Bruxelles

L'instauration d'une zone basse émission depuis le 1er janvier à Bruxelles n'est pas suffisante pour réduire la circulation automobile et diminuer drastiquement les concentrations de polluants dans l'air, affirme lundi l'atelier de recherche et d'action urbaine Arau. L'organisation plaide en faveur d'une extension de la zone au Ring bruxellois et pour l'introduction d'un péage urbain.

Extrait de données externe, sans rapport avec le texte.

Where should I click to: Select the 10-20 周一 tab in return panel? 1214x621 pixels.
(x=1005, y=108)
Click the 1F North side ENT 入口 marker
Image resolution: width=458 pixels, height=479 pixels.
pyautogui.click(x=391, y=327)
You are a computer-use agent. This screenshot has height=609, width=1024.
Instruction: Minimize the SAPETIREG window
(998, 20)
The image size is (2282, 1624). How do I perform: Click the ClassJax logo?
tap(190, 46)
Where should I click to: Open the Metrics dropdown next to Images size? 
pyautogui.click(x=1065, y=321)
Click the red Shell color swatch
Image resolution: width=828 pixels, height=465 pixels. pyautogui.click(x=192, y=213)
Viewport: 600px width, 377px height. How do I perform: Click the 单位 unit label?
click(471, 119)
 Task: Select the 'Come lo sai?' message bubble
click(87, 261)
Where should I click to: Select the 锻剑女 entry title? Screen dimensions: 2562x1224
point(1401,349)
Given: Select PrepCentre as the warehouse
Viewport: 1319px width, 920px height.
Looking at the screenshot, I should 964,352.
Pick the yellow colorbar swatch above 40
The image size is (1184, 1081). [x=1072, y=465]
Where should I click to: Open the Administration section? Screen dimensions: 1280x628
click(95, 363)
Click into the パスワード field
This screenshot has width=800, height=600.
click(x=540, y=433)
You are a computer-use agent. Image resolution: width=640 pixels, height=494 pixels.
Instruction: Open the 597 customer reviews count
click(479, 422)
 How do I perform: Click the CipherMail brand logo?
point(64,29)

Depuis le 1er janvier, la Région bruxelloise est une zone basse émission: les véhicules les plus polluants y seront progressivement interdits de la circulation. Arau salue cette mesure qui va dans la bonne direction, celle de la prise en charge de la pollution de l'air en tant que problème de santé publique majeur. Elle n'est cependant pas suffisante pour diminuer drastiquement les concentrations dans l'air de polluants ou réduire de manière globale la circulation automobile. Bruxelles Environnement table sur une diminution des concentrations de dioxyde d'azote de plus de 21% ainsi que sur une baisse des concentrations de black carbon (ou carbone suie) jusqu'à 46%. Mais ces estimations vont bien au delà d'autre études récentes, qui observent un effet limité des zones de basse émission sur la qualité de l'air, selon Arau. L'organe de recherche propose notamment d'introduire un péage urbain ou une taxation au kilomètre, que Céline Frémault, ministre bruxelloise de l'Environnement, avait qualifié en novembre 2017 de "suite logique" dans la presse. Arau souhaite également voir étendre la zone basse émission au Ring, important "pourvoyeur de pollution".